→ SUPPLIED ENTRIES:
start

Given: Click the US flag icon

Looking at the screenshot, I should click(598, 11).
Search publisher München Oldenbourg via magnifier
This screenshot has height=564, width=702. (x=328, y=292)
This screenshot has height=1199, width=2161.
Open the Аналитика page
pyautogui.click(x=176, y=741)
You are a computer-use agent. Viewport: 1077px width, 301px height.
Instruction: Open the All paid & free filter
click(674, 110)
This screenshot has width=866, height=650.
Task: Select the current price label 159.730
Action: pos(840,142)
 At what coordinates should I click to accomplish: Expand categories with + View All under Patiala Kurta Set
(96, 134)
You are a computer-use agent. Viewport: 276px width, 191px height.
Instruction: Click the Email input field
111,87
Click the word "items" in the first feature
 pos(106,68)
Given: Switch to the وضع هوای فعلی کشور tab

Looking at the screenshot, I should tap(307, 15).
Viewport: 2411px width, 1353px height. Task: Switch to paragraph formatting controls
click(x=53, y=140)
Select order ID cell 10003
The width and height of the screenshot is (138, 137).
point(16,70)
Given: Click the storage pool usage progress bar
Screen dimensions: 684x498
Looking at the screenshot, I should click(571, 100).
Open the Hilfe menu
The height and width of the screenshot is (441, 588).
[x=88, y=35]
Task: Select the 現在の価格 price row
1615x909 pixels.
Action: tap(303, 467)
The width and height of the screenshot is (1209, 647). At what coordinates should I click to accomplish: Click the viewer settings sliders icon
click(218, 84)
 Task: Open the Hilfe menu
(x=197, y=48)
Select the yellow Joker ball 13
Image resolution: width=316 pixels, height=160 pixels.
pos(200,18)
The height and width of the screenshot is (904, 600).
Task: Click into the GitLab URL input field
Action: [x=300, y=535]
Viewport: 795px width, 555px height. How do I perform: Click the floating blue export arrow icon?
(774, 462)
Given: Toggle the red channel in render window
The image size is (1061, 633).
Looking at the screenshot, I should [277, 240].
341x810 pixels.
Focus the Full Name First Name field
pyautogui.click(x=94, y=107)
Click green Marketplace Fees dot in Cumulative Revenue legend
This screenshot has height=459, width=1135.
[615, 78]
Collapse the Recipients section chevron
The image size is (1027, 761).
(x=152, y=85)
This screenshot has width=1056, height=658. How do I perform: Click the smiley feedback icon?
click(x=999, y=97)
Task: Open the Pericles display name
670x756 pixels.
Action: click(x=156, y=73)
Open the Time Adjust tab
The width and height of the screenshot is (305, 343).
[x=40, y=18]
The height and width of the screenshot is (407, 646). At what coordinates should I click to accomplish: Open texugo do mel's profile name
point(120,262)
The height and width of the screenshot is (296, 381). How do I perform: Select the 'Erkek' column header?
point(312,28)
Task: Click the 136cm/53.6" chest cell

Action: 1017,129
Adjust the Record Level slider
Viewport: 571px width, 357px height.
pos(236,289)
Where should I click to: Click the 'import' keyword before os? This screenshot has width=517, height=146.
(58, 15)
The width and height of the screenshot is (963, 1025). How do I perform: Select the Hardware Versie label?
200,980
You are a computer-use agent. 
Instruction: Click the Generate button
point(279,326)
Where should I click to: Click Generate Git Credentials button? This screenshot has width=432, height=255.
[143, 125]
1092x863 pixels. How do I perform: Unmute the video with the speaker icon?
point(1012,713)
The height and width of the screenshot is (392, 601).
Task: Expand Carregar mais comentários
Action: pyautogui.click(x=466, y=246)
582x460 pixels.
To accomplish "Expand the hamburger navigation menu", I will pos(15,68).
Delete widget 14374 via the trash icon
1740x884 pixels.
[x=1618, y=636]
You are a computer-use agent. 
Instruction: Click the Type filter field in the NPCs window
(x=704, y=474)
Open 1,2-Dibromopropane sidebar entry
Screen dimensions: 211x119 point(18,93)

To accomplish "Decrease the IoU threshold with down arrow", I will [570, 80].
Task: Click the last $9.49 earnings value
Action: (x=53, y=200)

end

Copy out, word for word, the part of the rows above that opens with the line containing "Select order ID cell 10003" and closes with the line containing "Looking at the screenshot, I should click(571, 100).", including both of those lines.

→ SOLUTION:
Select order ID cell 10003
The width and height of the screenshot is (138, 137).
point(16,70)
Given: Click the storage pool usage progress bar
Screen dimensions: 684x498
Looking at the screenshot, I should click(571, 100).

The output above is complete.